Previous research links this high-frequency activity to the development of thinking and learning. According to the team’s lead neuroscientist, Dr. Kimberly Noble, less than $4,000 a year “must have changed children’s experiences or environments, and their brains adapted to those changed circumstances.” In short, this is the first causal link between poverty and brain activity. There are numerous pathways through which the cash might be impacting children’s brains, and research is currently seeking to understand the mechanisms. And this is just the beginning—the cash payments are ongoing, with plans to directly assess children’s development at age 4.

What they found is game changing: Babies whose mothers were assigned to the high-cash gift group had more high-frequency brain activity compared to children in the low-cash group.

A separate facet of the Build Back Better bill aims to invest in education by addressing educator recruitment and retention. Again, the science shows that investments positively impact children’s development and that teacher turnover and retention directly relate to child outcomes. In particular, teacher stability in the earliest years is linked to higher social skills in kindergarten. Importantly, these skills go on to predict children’s academic outcomes. In a recent study led by Dr. Daphna Bassok, researchers asked how an initiative called the Teacher Recognition Program, made possible by federal funds, impacts teacher retention.

The program Bassok and her colleagues studied across the state of Virginia gave just $1,500 to eligible early childhood educators who on average made $12 per hour for working at least 30 hours per week with children from ages 0 to 5. After 8 months, the researchers checked in with the child care centers enrolled in the program and found that this meager amount of money cut the rate of teacher turnover by half. When asked about the additional support, teachers stressed how much the incentive assisted with things like groceries and bills.

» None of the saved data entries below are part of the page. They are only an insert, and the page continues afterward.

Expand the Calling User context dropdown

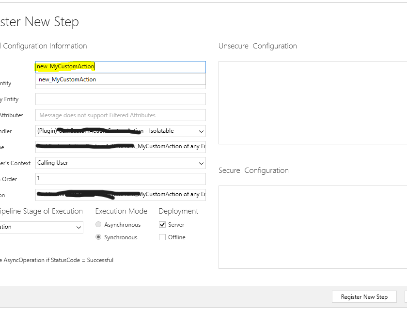pos(201,163)
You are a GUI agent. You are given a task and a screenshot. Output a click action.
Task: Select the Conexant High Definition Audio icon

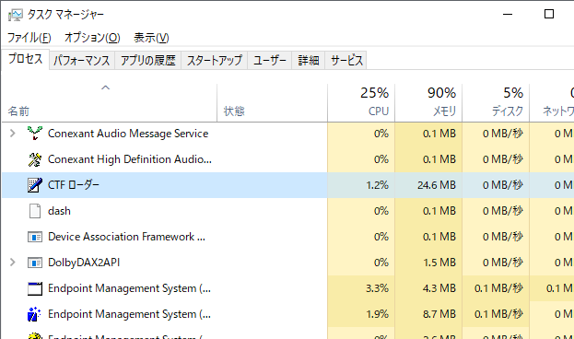click(x=35, y=159)
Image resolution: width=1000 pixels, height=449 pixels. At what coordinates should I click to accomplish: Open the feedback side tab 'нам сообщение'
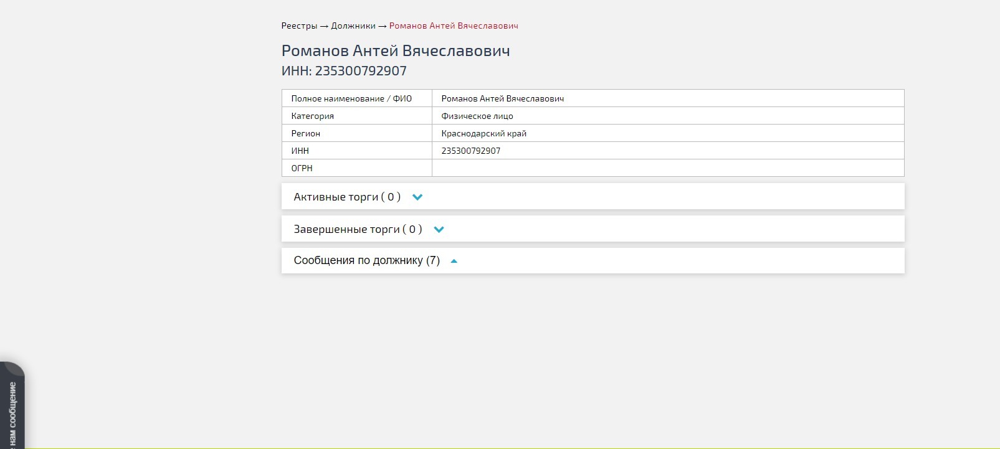pyautogui.click(x=12, y=411)
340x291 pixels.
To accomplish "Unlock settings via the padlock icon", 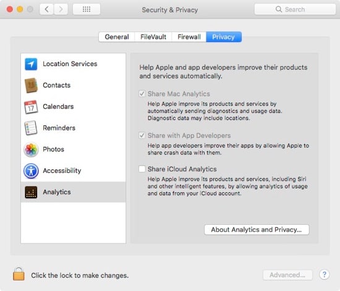I will [x=19, y=274].
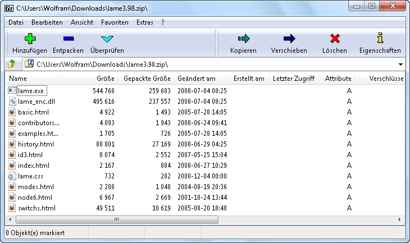Select the lame.exe file

(30, 90)
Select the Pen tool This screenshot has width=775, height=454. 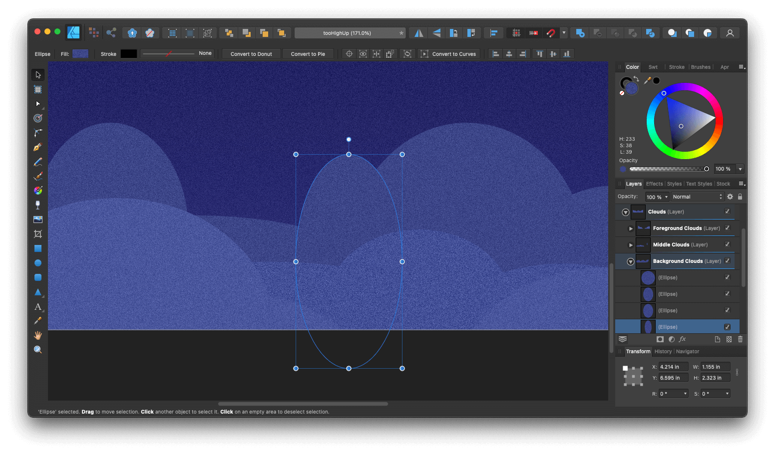pos(38,147)

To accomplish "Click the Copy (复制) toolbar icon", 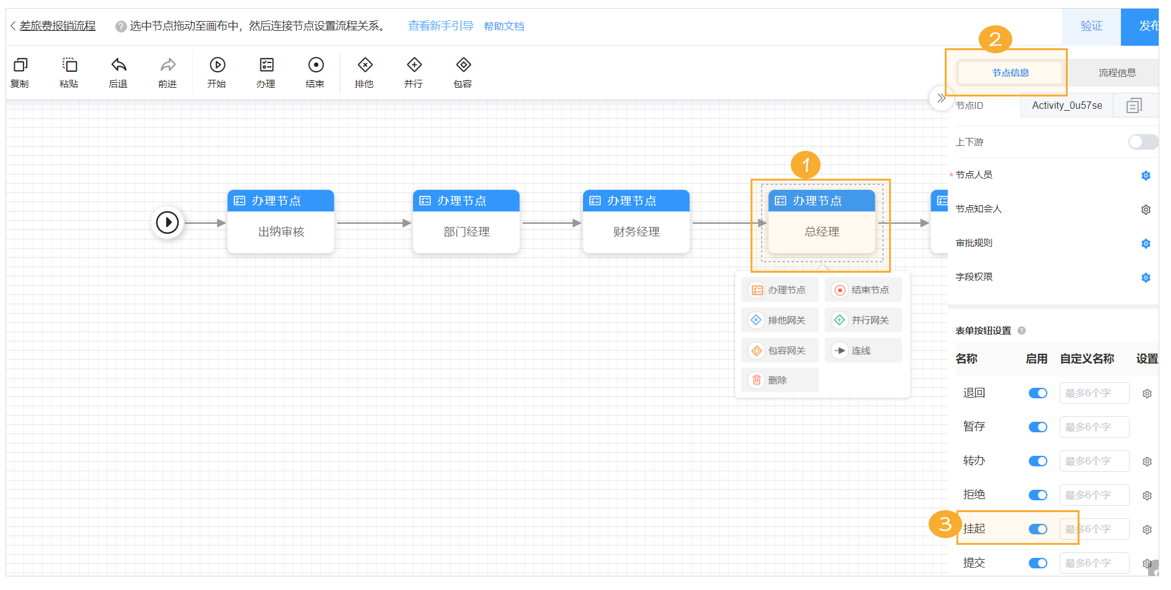I will coord(20,65).
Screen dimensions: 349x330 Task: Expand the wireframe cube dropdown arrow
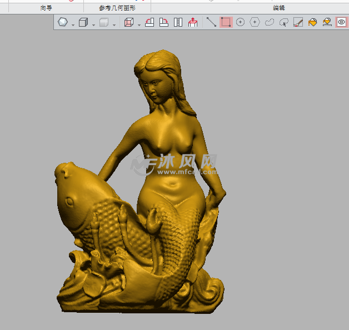click(138, 24)

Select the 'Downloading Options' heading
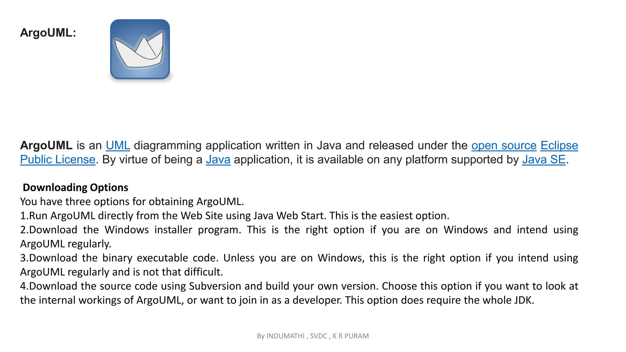coord(75,187)
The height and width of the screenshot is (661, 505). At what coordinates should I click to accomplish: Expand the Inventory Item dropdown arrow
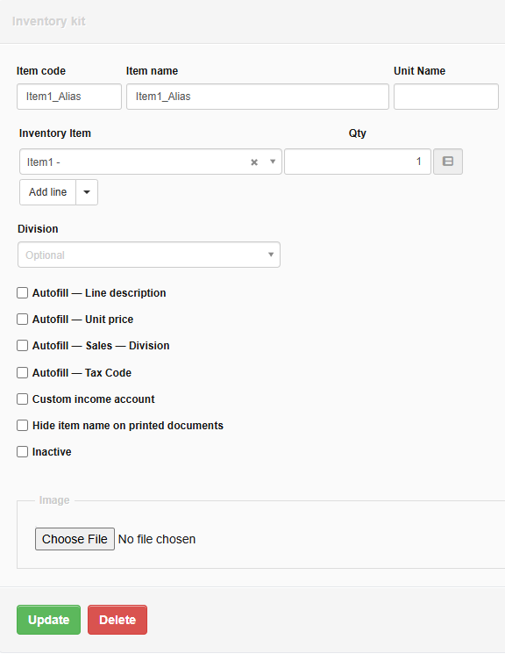tap(273, 162)
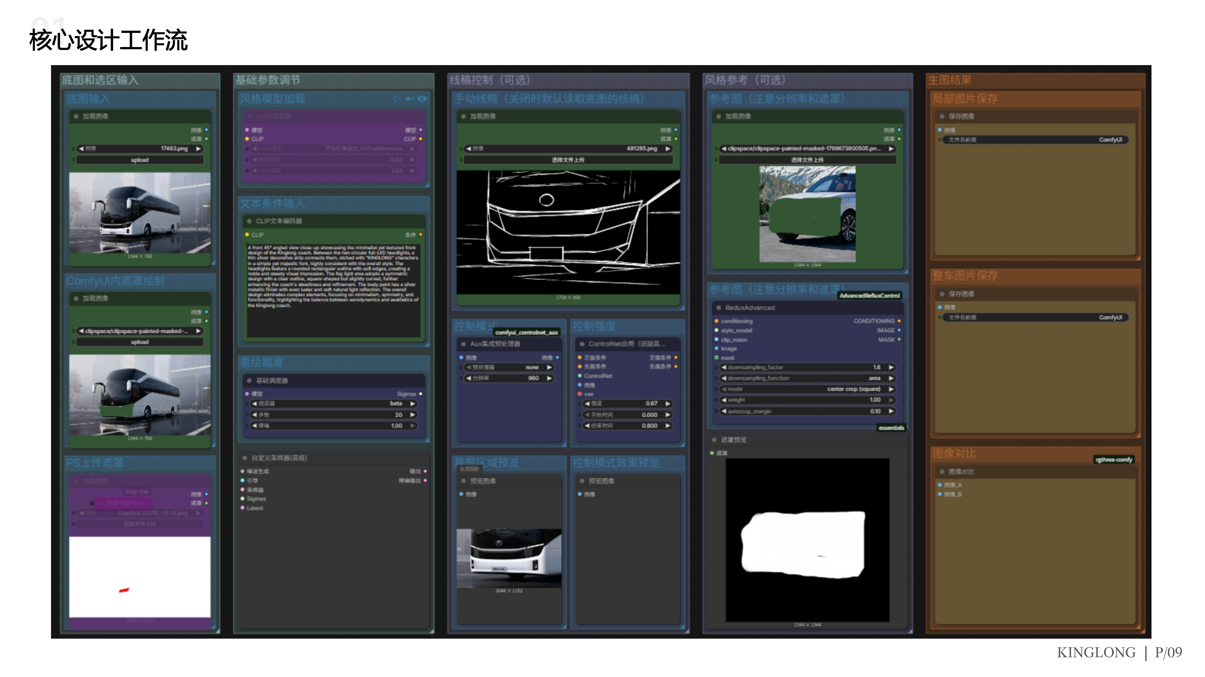This screenshot has width=1205, height=677.
Task: Click the AdvancedRefluxControl badge
Action: [869, 295]
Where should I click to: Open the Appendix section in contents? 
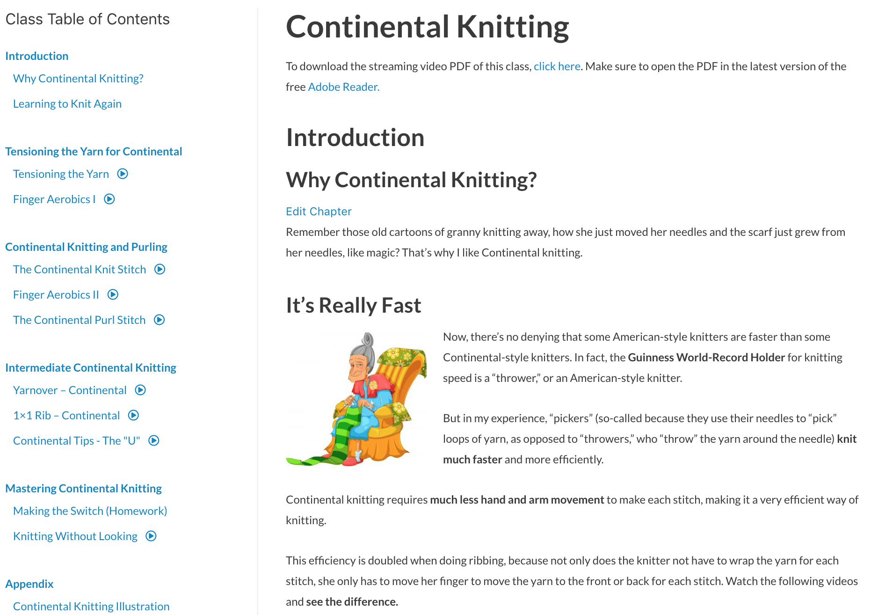tap(29, 584)
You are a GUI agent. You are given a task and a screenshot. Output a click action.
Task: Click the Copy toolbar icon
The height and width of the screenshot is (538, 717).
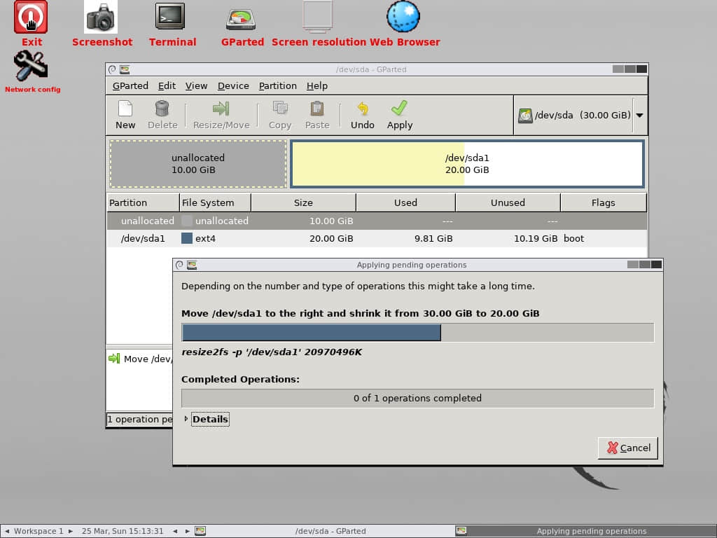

American families are struggling. After the end of the child tax credit, which kept about 3.7 million children out of poverty just a month ago, families that were lifted out of poverty are once again feeling financial turmoil. A recent Organisation for Economic Co-operation and Development policy report shows that the United States has among the worst child poverty rates in the industrialized world. The data released this week and in the past month demonstrate conclusively that relatively minor investments in families and teachers can impact children’s growth trajectory. It is a small price to pay for a stronger future.